**WHAT TO WORK ON**
Look below and pull out each line with the word "showing".

=== Section Start ===

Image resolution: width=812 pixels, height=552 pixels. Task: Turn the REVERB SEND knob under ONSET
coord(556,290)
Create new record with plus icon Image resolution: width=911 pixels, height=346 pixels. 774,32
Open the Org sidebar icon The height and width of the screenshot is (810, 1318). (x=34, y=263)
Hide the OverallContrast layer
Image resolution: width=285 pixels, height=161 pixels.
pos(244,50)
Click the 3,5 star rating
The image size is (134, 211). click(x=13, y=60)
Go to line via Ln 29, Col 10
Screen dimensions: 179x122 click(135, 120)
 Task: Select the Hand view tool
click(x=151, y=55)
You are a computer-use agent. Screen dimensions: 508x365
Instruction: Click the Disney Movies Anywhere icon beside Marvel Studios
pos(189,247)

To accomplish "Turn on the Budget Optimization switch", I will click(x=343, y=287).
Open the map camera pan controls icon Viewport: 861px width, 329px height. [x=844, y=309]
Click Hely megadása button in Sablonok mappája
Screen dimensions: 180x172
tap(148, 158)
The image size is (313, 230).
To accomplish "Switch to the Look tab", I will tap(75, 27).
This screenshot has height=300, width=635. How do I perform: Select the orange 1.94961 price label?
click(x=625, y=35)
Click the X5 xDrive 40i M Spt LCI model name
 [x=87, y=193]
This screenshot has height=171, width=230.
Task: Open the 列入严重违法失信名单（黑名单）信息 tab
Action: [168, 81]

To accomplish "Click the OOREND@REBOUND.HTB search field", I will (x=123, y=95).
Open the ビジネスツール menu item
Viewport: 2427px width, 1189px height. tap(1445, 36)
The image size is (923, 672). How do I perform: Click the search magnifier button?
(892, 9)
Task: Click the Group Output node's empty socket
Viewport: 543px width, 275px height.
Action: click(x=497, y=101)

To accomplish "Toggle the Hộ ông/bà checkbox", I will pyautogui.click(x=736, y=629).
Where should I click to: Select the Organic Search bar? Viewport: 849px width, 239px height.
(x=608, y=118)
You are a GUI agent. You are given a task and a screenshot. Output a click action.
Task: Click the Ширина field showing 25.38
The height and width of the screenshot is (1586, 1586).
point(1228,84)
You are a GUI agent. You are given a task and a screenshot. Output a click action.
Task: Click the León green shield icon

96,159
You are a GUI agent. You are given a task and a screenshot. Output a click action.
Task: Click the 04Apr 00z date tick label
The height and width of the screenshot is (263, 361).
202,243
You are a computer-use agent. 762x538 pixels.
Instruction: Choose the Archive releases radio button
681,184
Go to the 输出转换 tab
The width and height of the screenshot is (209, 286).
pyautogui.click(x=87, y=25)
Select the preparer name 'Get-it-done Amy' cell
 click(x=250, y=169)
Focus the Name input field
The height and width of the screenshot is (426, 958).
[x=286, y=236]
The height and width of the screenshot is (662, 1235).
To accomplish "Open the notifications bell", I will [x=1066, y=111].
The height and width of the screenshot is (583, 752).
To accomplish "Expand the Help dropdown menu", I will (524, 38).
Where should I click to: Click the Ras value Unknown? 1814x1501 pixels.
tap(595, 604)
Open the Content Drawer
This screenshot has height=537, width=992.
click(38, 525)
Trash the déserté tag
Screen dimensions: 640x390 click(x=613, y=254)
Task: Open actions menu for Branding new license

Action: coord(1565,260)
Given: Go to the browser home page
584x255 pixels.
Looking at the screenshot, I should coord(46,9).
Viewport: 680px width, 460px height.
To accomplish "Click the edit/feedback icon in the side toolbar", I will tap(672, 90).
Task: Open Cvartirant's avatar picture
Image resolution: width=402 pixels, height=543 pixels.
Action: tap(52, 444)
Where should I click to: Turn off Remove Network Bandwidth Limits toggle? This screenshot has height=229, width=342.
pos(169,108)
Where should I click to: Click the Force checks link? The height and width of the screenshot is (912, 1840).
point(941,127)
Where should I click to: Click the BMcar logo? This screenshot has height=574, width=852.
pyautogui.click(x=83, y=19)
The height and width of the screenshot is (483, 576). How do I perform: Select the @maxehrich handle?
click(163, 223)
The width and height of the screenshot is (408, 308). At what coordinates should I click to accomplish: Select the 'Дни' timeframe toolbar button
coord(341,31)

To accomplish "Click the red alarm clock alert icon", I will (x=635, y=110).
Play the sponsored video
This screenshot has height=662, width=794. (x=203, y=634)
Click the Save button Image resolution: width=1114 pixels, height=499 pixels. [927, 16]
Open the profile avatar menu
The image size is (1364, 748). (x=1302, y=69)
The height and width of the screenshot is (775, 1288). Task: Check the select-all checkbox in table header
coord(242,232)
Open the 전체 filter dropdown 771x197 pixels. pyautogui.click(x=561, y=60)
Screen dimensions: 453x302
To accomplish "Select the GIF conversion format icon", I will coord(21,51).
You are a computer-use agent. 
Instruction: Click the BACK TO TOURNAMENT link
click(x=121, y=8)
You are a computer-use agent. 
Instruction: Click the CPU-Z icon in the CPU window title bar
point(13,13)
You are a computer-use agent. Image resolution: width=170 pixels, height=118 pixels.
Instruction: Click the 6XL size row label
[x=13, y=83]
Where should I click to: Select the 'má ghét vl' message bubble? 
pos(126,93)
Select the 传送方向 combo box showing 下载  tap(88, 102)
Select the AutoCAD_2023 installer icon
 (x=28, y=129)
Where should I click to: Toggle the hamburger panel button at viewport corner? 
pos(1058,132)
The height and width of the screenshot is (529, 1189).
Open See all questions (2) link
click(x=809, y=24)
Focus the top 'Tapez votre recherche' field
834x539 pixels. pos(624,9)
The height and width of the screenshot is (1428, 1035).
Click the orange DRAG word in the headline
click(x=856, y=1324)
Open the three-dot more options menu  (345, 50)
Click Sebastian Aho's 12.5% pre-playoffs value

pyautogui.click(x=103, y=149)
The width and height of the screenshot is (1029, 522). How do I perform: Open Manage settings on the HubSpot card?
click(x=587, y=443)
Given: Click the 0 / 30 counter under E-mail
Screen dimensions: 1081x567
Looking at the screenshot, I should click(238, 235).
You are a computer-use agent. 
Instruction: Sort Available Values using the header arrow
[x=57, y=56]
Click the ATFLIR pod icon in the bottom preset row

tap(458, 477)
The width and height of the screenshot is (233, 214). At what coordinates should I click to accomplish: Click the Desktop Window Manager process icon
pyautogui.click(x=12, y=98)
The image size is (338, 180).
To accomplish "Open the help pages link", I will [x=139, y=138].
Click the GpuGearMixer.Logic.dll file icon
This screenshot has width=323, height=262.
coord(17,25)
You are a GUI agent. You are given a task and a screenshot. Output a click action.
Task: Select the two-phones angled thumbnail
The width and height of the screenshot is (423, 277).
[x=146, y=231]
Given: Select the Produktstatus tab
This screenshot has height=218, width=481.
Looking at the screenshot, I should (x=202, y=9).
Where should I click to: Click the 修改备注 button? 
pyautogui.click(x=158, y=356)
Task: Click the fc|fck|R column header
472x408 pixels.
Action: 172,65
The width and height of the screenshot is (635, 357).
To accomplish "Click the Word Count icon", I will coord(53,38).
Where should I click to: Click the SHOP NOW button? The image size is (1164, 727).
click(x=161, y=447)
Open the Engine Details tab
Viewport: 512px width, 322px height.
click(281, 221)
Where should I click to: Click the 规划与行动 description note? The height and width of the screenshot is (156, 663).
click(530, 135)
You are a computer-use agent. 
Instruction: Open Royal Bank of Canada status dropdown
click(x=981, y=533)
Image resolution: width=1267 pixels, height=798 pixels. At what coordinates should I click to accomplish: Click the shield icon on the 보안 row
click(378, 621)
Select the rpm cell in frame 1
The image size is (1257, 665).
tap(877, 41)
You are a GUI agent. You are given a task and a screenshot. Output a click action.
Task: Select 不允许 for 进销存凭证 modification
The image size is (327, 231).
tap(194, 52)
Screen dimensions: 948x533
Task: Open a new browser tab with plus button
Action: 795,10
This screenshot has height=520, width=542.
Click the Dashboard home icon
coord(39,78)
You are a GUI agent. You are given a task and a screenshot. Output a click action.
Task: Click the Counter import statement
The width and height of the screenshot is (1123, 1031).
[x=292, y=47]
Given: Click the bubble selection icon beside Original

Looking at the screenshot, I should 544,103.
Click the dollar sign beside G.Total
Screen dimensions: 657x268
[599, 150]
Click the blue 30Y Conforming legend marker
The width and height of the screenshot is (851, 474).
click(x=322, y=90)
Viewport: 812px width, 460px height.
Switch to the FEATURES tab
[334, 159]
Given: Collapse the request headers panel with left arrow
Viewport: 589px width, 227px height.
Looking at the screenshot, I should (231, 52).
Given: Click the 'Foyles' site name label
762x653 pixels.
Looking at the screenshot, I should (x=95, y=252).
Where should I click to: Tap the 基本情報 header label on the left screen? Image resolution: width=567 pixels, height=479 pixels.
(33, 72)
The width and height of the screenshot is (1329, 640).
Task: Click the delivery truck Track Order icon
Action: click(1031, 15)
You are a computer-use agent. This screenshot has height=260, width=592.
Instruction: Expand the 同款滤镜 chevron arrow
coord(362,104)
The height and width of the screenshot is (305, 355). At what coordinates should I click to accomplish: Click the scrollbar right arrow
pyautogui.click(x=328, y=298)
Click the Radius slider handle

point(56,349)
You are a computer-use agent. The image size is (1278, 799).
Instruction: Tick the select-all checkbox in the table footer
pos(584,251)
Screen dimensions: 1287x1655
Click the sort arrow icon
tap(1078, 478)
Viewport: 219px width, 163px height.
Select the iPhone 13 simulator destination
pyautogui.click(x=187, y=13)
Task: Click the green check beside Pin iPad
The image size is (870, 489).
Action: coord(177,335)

=== Section End ===

**RESULT BELOW**
Task: Click the Ширина field showing 25.38
Select the 传送方向 combo box showing 下载  tap(88, 102)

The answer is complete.